Top-k forking: doubles tokens then selects top-k to keep.

Parameters:

Name Type Description Default
x Array

Input tensor of shape (B, T, C).

required
cumulative_scores Array

Log-probability scores of shape (B, T).

required
token_index Array

Original token indices of shape (B, T).

required
padding_mask Optional[Array]

Boolean tensor of shape (B, T).
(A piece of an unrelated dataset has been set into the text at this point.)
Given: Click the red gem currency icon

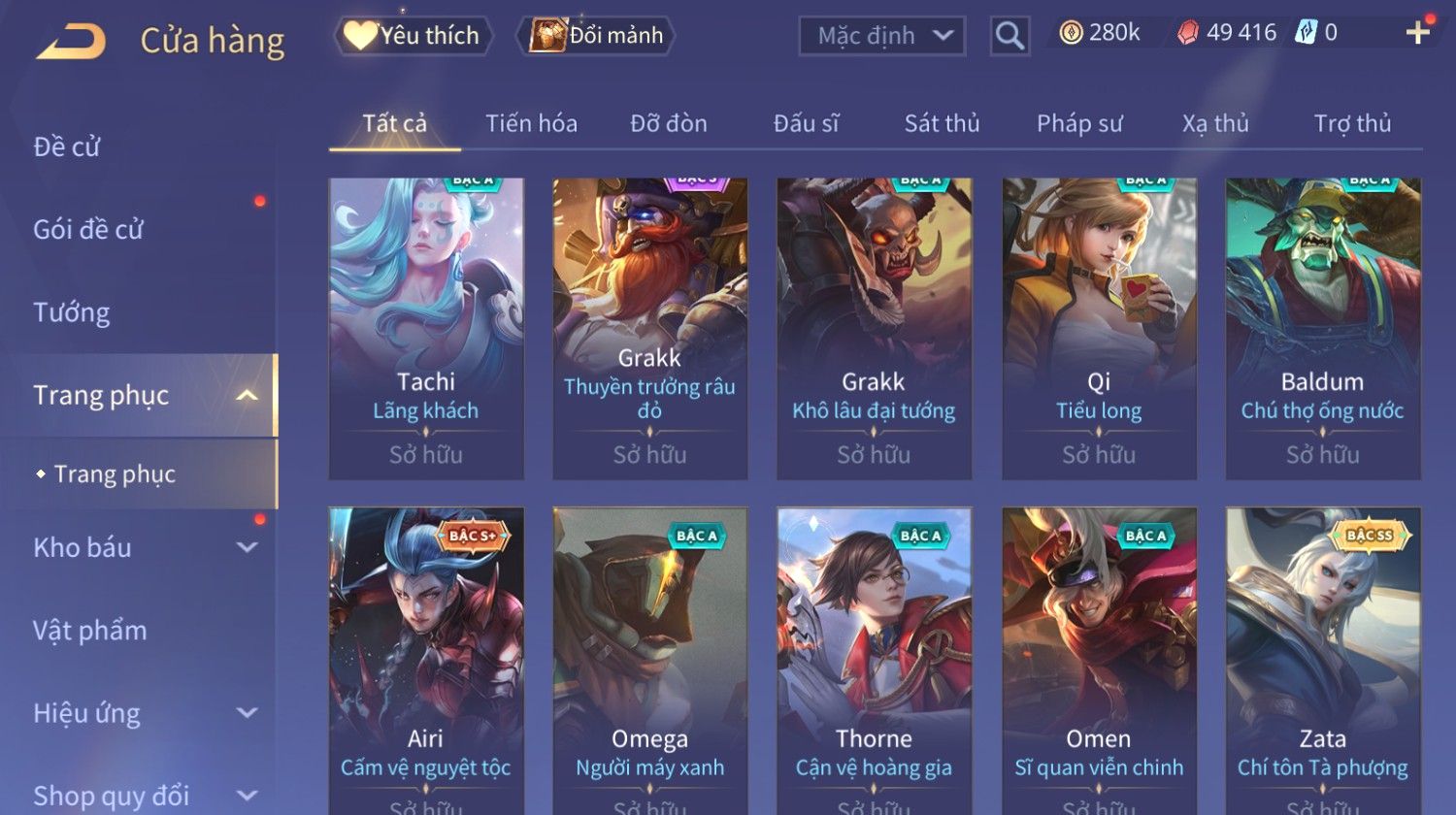Looking at the screenshot, I should coord(1188,34).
True for valid.

required
input_seq_len Optional[int]

Original input sequence length for ratio calc.

None
Mocks

x = jnp.ones((4, config.architecture.block_size, config.architecture.n_embd)) # (B=4, T=block_size, C=n_embd) cumulative_scores = jnp.zeros((4, config.architecture.block_size)) # (B=4, T=block_size) token_index = jnp.tile(jnp.arange(config.architecture.block_size), (4, 1)) # (B=4, T=block_size) padding_mask = jnp.ones((4, config.architecture.block_size), dtype=bool) # (B=4, T=block_size)

Returns:

Type Description
Tuple[Array, Array, Array]

Tuple of (forked_x, new_scores, new_token_indices).